Lecture on Evaluation 9/19/2008
Professor Futrelle, CCIS, Northeastern University - Fall 2008
This is one of a series of occasional notes on my lectures.
Evaluation
Since evaluation is an important part of all your work in this course, I've gone through and picked out a number of brief items in your
textbook that give insights into the evaluation process.
- Pg. 37, an assignment similar to yours
- Pg. 39, some of the cited references might be in our Snell Library. If you really want a book for your project that is not
in our library, you can obtain it in two ways: If it is a nearby
library you should be able to get a Consortium Card from our library
which allows you to check out books from BU, MIT, etc. If that
doesn't work, our interlibrary loan can get you virtually any book at
all, as long as it's in *some* library in the country. It can take
a while, so you have to ask early. Many journal articles are available in Snell in electronic form, for downloading.
- Pg. 54 discusses metaphors, which are often a part of various artifacts that you might be evaluating.
- Pgs. 61-62, discusses the confusing uses of the Trash icon.
- Pg. 94, a useful list of processes involved in cognition.
- Pg. 96, both views would be helped by alternating colors as on
page 100, and as I've done in our
class schedule.
- Pg. 115, Microsoft Windows in police cars to handle emergency situations? Didn't work for one city.
- Pg. 116, cognitive frameworks are listed, with details on following pages.
- When people interact with artifacts, e.g., an auto dashboard or a web page, the act. The elements of a theory of action are listed.
- Chapter 4 might have ideas that will help your evaluations; but there's no need to read it in detail yet.
- Pg. 426, evaluation is about how artifacts work for users.

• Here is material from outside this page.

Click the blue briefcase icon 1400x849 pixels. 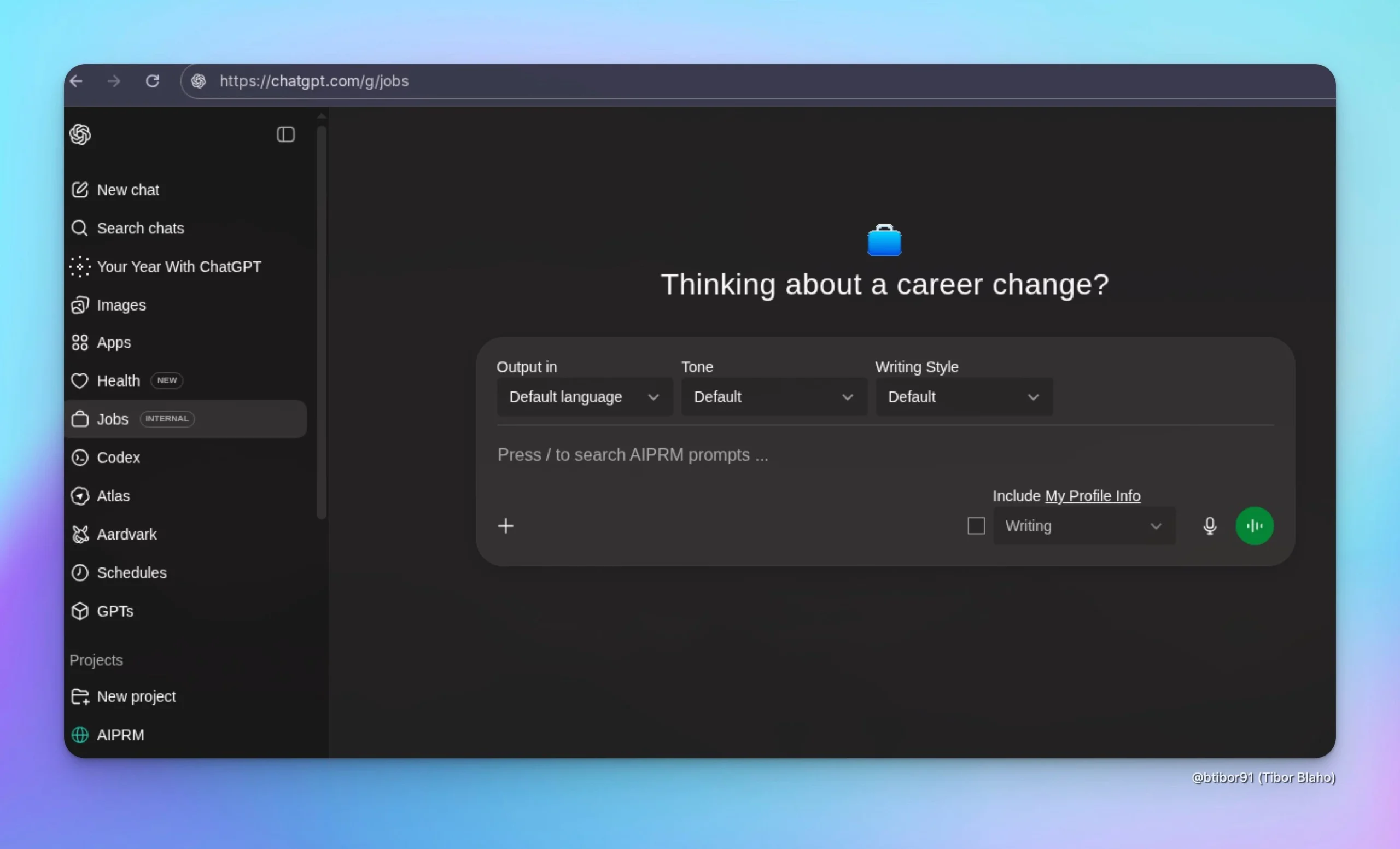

Users are discussed briefly in the list on pg. 426.
- Pgs. 443-444 has a good list of evaluation components for a specific example, a travel organizer.
- Pg. 475, confusion about requirements can lead to products that evaluate poorly.
- Pg. 481, try to think about or work with users who are not you. This can give you useful insights.
- Pgs. 505 and 509, be sure that you understand the differences between scenarios and personas.
- All of Chapter 12 is devoted to evaluation.
- Pg. 616, finding 57 usability problems in the final test/evaluation of a system shows how difficult these things can be.
- Pg. 646, the components of testing are all about evaluation.